Nitric oxide synthase inhibitors attenuate human monocyte chemotaxis in vitro

Nitric oxide synthase (NOS) inhibitors have been shown to modulate neutrophil migration. We hypothesized that the NOS inhibitors N G ‐monomethyl‐L‐ arginine (L‐NMMA), N G ‐nitro‐L‐arginine methyl ester (L‐NAME), and L‐canavanine (L‐CAN) also modulate human peripheral blood monocyte chemotaxis. To test this hypothesis, monocyte chemotaxis toward formylmethionyl‐ leucyl‐phenylalanine (fMLP) was assessed using a modified blindwell chemotaxis chamber technique. L‐ NMMA and L‐NAME, but not D‐NMMA or L‐CAN, significantly attenuated fMLP‐induced monocyte chemotaxis (P < .05). L‐Arginine and sodium nitroprusside, but not D‐arginine, reversed NOS inhibitor‐induced responses.
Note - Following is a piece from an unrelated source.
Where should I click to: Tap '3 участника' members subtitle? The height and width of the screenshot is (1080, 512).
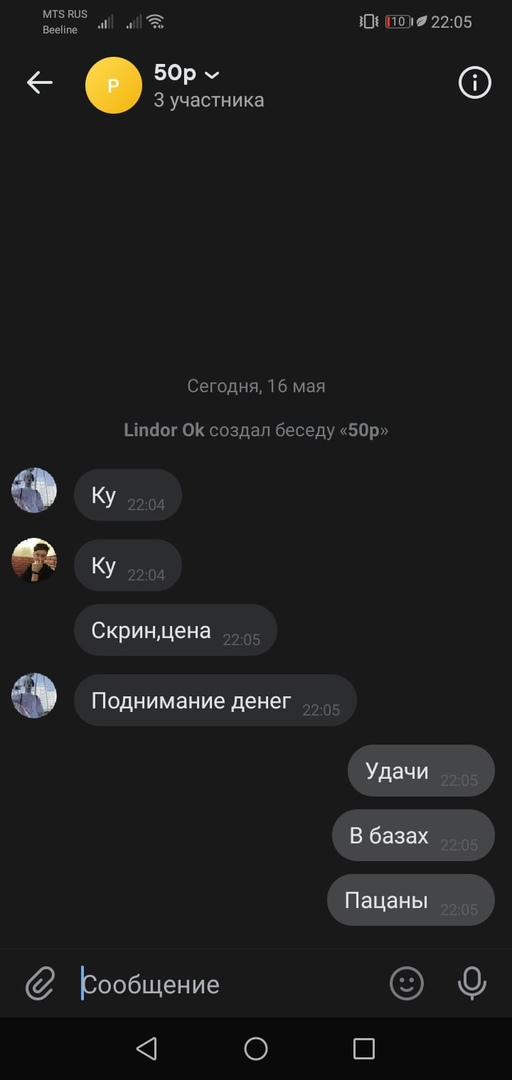pyautogui.click(x=209, y=101)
Dibutryl cyclic guanyl monophosphate (cGMP) attenuated the inhibitory effects of L‐NMMA on monocyte chemotaxis (P < .05). Finally, fMLP increased cGMP generation by monocytes, which was significantly attenuated by L‐NMMA (P < .05). These data indicate that the L‐arginine/NO biosynthetic pathway regulates human monocyte chemotaxis in vitro.